─── SOURCE MATERIAL

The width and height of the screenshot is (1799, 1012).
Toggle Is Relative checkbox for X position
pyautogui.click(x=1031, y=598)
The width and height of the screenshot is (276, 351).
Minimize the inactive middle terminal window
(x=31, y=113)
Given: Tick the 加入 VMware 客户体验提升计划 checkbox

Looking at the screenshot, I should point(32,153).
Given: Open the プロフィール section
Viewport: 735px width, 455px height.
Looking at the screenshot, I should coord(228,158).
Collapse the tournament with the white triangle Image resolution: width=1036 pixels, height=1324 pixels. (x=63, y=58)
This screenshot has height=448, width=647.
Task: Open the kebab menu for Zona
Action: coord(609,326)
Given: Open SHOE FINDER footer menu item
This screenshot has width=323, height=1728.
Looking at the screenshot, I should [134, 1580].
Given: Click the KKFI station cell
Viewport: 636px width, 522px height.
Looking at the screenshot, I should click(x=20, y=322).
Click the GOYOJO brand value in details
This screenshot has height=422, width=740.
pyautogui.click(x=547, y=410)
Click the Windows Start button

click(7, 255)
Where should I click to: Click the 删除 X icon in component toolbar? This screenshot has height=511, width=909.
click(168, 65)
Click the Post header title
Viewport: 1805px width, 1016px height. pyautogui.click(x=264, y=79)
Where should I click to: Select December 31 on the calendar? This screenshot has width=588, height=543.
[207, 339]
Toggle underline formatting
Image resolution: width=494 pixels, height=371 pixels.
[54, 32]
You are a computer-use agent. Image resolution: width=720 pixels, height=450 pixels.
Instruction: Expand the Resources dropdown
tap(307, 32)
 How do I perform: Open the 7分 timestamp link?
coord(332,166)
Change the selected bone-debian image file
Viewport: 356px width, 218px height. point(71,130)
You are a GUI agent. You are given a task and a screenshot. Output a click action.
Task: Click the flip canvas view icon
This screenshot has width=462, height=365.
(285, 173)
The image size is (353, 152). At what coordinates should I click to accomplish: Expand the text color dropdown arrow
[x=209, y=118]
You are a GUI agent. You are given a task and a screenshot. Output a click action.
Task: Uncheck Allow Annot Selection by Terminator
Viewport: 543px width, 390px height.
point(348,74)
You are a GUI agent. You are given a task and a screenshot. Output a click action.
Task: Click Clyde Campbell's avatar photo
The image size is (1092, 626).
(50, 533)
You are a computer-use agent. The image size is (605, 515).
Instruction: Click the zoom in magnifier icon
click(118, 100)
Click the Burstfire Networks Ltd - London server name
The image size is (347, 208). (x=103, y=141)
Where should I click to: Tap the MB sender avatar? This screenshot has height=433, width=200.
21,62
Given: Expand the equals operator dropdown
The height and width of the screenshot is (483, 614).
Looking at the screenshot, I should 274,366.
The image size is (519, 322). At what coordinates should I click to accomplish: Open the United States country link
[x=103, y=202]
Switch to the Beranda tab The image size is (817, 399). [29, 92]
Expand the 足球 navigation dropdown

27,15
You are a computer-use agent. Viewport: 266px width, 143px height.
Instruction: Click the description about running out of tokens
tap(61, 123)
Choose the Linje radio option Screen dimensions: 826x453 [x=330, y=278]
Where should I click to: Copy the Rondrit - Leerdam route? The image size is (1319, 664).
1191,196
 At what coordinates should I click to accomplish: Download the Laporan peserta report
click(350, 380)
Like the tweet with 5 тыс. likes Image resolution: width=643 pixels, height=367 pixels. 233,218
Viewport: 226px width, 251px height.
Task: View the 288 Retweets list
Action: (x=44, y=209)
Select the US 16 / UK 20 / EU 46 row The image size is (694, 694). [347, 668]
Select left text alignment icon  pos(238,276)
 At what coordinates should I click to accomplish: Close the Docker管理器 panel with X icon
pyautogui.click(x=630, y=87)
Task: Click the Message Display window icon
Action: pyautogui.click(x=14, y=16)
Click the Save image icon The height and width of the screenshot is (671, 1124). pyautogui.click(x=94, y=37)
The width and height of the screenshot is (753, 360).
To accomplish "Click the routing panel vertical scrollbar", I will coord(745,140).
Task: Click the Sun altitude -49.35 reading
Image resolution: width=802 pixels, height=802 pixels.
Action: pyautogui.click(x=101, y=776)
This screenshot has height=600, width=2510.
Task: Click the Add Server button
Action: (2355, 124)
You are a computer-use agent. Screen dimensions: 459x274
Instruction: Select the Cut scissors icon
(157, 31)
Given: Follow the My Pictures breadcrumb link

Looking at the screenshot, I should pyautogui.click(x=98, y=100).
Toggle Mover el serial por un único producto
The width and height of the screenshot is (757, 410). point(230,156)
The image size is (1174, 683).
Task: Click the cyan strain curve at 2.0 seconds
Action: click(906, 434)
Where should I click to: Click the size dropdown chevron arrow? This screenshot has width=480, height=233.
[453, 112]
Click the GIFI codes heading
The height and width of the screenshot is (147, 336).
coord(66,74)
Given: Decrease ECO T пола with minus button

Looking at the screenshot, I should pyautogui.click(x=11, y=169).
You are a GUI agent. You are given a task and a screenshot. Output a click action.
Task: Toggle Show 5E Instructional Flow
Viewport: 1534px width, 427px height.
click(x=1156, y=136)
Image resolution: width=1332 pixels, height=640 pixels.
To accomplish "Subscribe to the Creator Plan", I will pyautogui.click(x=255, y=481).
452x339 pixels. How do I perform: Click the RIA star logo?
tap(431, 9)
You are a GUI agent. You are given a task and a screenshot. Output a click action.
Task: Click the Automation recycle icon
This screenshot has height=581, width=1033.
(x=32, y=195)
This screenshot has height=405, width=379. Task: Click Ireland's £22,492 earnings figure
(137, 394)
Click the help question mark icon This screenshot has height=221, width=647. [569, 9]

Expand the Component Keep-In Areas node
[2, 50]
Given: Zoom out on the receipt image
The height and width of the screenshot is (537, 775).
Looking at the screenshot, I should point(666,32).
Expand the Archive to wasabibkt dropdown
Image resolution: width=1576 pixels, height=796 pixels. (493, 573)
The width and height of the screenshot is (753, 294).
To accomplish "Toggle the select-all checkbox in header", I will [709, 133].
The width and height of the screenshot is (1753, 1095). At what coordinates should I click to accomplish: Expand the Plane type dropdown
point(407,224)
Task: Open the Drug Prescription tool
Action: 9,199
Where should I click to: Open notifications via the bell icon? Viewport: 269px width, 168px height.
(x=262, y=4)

──────

* _EXERCISE OBJECTIVE_
Given the records above, restate word for word only the lines starting at the one with "Switch to the" and ending at the one with "Select left text".

* _REPLY TO THE EXERCISE_
Switch to the Beranda tab The image size is (817, 399). [29, 92]
Expand the 足球 navigation dropdown

27,15
You are a computer-use agent. Viewport: 266px width, 143px height.
Instruction: Click the description about running out of tokens
tap(61, 123)
Choose the Linje radio option Screen dimensions: 826x453 [x=330, y=278]
Where should I click to: Copy the Rondrit - Leerdam route? The image size is (1319, 664).
1191,196
 At what coordinates should I click to accomplish: Download the Laporan peserta report
click(350, 380)
Like the tweet with 5 тыс. likes Image resolution: width=643 pixels, height=367 pixels. 233,218
Viewport: 226px width, 251px height.
Task: View the 288 Retweets list
Action: (x=44, y=209)
Select the US 16 / UK 20 / EU 46 row The image size is (694, 694). [347, 668]
Select left text alignment icon  pos(238,276)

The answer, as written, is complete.